DATASET:

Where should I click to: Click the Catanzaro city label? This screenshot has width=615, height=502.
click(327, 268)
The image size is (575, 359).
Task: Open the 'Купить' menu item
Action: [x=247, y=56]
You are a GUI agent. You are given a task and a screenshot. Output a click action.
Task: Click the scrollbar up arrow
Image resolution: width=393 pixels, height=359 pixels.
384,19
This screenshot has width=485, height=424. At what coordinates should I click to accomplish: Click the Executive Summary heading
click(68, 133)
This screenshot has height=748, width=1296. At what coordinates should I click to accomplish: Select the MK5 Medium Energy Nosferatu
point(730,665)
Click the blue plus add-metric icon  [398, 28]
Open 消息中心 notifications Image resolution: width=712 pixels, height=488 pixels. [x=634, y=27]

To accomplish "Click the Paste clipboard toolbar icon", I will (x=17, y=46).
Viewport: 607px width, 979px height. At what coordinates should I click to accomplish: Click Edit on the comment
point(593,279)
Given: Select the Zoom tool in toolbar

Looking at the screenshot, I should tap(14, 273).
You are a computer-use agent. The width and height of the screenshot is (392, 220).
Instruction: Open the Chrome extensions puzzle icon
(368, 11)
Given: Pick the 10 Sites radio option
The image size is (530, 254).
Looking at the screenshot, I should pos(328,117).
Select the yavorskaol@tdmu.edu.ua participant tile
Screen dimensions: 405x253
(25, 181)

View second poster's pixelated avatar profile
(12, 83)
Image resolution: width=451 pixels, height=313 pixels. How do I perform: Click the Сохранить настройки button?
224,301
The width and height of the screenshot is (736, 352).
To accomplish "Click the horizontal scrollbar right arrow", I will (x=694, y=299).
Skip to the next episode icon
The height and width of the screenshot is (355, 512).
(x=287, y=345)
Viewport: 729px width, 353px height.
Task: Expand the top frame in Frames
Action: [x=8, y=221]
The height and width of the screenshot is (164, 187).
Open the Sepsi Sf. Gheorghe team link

WHAT YOU SHOULD DO:
Return, without any change, the lines from the one holding "Screen dimensions: 405x253" through the end of the listing, and only those.

FINISHED EXERCISE:
Screen dimensions: 405x253
(25, 181)

View second poster's pixelated avatar profile
(12, 83)
Image resolution: width=451 pixels, height=313 pixels. How do I perform: Click the Сохранить настройки button?
224,301
The width and height of the screenshot is (736, 352).
To accomplish "Click the horizontal scrollbar right arrow", I will (x=694, y=299).
Skip to the next episode icon
The height and width of the screenshot is (355, 512).
(x=287, y=345)
Viewport: 729px width, 353px height.
Task: Expand the top frame in Frames
Action: [x=8, y=221]
The height and width of the screenshot is (164, 187).
Open the Sepsi Sf. Gheorghe team link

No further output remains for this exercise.